Soaring tech giants and their impressive multi-year gains have stolen the show and left many value investors in the dust. This has led many to think that a seismic shift has taken place in the market and that dividends aren’t as important to returns as they used to be.

A look at some global benchmarks and their returns for nearly the past two decades appears to back this up, at least from a price perspective.

Annualized performance for the MSCI ACWI ex-USA index posted returns of 4.24% from 11/01/01 until the end of 2017, easily beating out a high-dividend-yield version of the benchmark which saw gains of 2.83% on average. For global developed markets, as represented by EAFE, a similar trend emerges, with the high-yield version underperforming the traditional index, this time to the tune of roughly 120 basis points per year.

However, this is just one aspect of the picture.
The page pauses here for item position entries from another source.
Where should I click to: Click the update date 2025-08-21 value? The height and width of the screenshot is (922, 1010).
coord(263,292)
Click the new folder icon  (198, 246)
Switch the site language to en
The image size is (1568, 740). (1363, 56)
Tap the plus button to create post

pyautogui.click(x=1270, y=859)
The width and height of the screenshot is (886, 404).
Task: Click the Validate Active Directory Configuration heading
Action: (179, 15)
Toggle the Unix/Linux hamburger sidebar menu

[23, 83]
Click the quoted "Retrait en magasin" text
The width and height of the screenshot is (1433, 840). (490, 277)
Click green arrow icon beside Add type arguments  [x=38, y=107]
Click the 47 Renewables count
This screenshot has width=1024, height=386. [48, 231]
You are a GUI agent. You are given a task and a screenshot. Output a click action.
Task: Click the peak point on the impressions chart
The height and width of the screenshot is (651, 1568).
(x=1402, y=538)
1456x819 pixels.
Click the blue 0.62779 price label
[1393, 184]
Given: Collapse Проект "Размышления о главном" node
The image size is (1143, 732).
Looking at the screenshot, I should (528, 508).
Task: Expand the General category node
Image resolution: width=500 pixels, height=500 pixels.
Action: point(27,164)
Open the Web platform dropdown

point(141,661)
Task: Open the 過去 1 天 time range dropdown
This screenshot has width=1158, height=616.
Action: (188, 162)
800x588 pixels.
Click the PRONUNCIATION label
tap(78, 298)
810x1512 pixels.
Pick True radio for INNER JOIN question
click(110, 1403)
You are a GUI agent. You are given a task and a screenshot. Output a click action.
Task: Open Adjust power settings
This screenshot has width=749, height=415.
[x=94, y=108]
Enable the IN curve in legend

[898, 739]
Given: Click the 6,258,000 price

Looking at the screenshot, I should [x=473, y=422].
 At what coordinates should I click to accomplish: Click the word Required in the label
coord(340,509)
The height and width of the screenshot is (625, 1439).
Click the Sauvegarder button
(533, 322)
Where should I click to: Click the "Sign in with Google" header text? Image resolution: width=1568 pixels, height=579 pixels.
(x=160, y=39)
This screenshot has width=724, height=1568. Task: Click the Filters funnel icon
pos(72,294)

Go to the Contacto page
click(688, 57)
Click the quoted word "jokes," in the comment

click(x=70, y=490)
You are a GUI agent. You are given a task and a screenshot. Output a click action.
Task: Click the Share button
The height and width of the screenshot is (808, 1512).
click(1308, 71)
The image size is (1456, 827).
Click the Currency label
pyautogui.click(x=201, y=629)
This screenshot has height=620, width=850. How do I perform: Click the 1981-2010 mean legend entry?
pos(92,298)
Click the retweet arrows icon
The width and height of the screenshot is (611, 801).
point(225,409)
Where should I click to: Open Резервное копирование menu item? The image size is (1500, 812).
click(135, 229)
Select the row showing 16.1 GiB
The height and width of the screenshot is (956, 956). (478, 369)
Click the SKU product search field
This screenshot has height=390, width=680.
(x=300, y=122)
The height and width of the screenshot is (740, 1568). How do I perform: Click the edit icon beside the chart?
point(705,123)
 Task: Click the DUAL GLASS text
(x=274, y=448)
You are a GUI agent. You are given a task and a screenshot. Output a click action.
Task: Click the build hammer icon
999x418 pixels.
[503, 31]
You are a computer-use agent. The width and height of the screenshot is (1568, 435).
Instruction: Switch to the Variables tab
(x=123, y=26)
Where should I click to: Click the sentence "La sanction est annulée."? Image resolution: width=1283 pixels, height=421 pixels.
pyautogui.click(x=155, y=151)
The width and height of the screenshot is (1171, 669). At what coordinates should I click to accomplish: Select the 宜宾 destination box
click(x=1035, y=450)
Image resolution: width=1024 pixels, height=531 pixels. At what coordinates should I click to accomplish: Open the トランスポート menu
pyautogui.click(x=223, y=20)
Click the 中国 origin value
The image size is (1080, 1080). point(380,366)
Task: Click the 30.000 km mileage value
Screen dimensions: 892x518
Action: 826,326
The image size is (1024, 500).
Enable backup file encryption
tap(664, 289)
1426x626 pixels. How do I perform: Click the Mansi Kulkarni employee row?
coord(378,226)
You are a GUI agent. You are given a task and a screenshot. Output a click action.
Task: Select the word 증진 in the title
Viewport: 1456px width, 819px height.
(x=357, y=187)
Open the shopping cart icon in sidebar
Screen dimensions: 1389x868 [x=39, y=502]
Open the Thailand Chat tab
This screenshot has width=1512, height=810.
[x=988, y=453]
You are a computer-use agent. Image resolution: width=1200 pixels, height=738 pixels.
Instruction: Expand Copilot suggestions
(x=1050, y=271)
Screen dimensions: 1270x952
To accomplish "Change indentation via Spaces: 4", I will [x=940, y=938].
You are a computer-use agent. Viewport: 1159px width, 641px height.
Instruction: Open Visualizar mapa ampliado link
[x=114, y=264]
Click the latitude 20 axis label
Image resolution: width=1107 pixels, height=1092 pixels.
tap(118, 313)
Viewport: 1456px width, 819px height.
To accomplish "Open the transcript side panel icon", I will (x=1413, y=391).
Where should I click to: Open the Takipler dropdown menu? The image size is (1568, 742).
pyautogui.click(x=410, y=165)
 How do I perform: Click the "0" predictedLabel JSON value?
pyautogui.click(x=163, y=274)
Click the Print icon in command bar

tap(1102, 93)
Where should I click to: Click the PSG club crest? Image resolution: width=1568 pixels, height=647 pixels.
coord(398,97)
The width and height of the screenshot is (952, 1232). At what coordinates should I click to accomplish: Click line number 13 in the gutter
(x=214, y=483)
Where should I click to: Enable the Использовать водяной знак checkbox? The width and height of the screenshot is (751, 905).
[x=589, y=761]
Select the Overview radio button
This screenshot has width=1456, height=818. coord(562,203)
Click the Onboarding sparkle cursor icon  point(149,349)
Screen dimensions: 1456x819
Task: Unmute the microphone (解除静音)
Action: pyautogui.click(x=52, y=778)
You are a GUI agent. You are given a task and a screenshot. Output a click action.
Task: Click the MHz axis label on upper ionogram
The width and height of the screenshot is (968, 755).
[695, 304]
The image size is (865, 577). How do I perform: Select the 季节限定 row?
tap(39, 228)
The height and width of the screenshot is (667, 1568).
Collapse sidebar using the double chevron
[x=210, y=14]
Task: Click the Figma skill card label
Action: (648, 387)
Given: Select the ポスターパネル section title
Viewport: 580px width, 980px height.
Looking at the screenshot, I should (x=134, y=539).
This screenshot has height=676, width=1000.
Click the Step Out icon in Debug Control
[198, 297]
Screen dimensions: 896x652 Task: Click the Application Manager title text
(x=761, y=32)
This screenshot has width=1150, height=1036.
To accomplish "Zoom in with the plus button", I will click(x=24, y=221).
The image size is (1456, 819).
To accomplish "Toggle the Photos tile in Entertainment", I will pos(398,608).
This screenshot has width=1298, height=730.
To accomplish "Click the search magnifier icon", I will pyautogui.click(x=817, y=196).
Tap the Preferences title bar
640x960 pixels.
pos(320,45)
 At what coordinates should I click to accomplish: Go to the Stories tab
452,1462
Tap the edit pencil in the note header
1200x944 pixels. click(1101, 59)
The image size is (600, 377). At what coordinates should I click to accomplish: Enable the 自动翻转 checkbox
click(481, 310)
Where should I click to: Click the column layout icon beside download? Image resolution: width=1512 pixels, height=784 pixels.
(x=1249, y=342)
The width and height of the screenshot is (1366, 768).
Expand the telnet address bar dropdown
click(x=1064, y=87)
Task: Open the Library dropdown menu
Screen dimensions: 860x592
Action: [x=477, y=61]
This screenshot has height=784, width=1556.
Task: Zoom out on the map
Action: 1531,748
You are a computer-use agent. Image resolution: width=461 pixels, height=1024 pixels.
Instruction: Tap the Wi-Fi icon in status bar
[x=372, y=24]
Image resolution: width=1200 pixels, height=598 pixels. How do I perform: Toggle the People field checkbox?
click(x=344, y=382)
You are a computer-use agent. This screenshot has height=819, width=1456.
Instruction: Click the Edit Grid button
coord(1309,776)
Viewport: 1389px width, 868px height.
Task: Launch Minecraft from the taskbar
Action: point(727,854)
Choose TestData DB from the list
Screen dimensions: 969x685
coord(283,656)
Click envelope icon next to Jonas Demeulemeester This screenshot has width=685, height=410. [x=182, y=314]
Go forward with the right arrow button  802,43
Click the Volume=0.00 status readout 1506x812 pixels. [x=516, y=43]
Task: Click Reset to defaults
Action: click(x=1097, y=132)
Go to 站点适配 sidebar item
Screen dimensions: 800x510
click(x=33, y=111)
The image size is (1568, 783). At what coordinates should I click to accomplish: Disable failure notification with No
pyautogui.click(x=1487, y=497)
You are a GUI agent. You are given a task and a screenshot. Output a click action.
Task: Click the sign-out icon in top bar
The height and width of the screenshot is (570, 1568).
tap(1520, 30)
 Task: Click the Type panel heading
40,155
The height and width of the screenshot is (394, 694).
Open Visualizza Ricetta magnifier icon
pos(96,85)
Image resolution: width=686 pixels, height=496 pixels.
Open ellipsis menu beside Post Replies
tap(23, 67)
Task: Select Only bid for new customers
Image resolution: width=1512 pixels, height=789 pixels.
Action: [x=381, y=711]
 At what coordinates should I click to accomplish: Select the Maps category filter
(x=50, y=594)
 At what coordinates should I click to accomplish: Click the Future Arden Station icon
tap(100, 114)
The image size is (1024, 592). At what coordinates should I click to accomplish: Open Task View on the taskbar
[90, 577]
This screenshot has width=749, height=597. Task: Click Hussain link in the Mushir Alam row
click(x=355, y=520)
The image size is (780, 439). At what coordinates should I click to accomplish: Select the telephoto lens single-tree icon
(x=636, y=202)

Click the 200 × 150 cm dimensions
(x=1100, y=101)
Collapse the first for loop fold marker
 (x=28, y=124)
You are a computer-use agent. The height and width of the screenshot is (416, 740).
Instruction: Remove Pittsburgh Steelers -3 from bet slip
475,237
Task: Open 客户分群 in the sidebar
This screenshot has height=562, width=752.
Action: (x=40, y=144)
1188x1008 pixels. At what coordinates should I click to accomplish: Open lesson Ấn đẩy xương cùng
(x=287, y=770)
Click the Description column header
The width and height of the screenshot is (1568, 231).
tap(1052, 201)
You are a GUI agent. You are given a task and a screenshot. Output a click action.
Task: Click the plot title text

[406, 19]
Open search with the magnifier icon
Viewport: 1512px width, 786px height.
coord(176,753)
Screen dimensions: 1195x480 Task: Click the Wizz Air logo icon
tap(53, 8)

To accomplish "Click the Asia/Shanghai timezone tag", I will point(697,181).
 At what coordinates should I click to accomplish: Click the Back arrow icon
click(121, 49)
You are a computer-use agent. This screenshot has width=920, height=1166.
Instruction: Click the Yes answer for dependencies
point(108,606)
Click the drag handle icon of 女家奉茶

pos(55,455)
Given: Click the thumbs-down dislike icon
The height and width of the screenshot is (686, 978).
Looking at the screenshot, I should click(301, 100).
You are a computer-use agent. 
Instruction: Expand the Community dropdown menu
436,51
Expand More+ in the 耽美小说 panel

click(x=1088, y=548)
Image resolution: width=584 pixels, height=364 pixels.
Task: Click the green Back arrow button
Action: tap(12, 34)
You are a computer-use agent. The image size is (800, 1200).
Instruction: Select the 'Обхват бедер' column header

Investors also need to consider dividend yields and their contribution to overall return. As is to be expected, the high-yield versions of the indexes mentioned above easily beat out their traditional counterparts from an income perspective, but what may be a surprise is the overall total return comparison.

For both the ACWI ex-USA as well as the EAFE, total returns—which include both price and reinvested dividends—favor high-dividend-yield indexes. In both cases, outperformance is in excess of 60 basis points per year on average.